_SET TASK_
Can you copy the items from the line with "Open the '30" up to and including the line with "coord(467,463)", swapping "second" for "first" and leaving everything else unchanged?

_LISTED RECORDS_

[start]

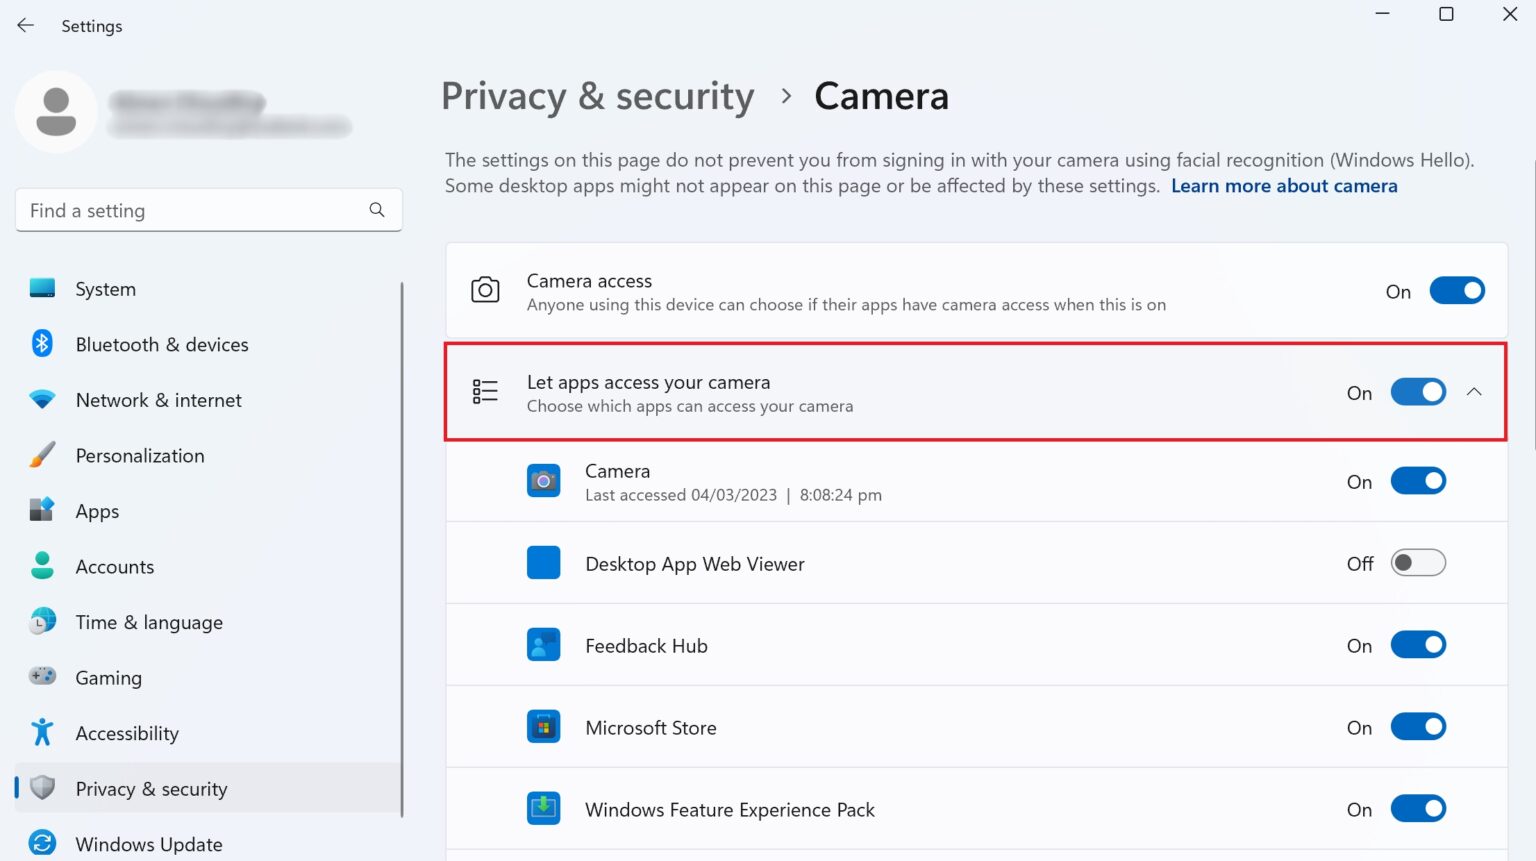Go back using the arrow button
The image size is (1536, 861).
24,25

[end]
[start]

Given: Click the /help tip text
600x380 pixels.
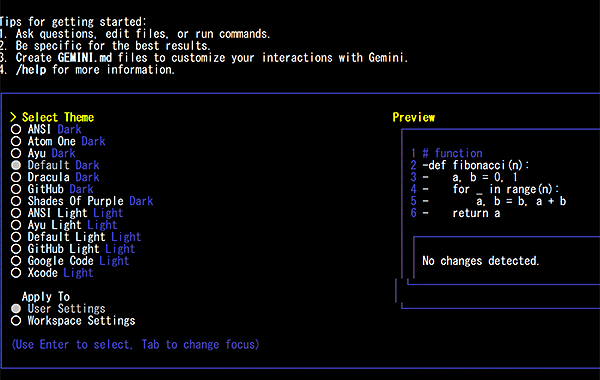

[end]
[start]

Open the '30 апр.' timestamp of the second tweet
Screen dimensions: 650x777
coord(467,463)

[end]

_OUTPUT OF THE TASK_
Open the '30 апр.' timestamp of the first tweet
Screen dimensions: 650x777
coord(467,463)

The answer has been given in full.